## BEGIN SUPPLIED ENTRIES
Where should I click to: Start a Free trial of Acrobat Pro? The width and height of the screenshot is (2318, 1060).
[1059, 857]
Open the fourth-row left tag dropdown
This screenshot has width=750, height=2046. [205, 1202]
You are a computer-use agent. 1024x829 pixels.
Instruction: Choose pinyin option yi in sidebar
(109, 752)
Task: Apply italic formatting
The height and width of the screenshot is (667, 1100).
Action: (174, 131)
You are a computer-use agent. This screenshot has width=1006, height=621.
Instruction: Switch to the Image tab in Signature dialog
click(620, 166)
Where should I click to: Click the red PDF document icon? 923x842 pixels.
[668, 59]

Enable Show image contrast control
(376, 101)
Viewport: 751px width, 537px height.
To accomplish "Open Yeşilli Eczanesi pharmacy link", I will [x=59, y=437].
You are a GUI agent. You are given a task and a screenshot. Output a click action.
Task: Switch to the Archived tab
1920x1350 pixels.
## END SUPPLIED ENTRIES
# EXERCISE AIM
Reproduce each line of the material above verbatim.

# FINAL RESULT
Where should I click to: Start a Free trial of Acrobat Pro? The width and height of the screenshot is (2318, 1060).
[1059, 857]
Open the fourth-row left tag dropdown
This screenshot has width=750, height=2046. [205, 1202]
You are a computer-use agent. 1024x829 pixels.
Instruction: Choose pinyin option yi in sidebar
(109, 752)
Task: Apply italic formatting
The height and width of the screenshot is (667, 1100).
Action: (174, 131)
You are a computer-use agent. This screenshot has width=1006, height=621.
Instruction: Switch to the Image tab in Signature dialog
click(620, 166)
Where should I click to: Click the red PDF document icon? 923x842 pixels.
[668, 59]

Enable Show image contrast control
(376, 101)
Viewport: 751px width, 537px height.
To accomplish "Open Yeşilli Eczanesi pharmacy link", I will [x=59, y=437].
You are a GUI agent. You are given a task and a screenshot. Output a click action.
Task: Switch to the Archived tab
1920x1350 pixels.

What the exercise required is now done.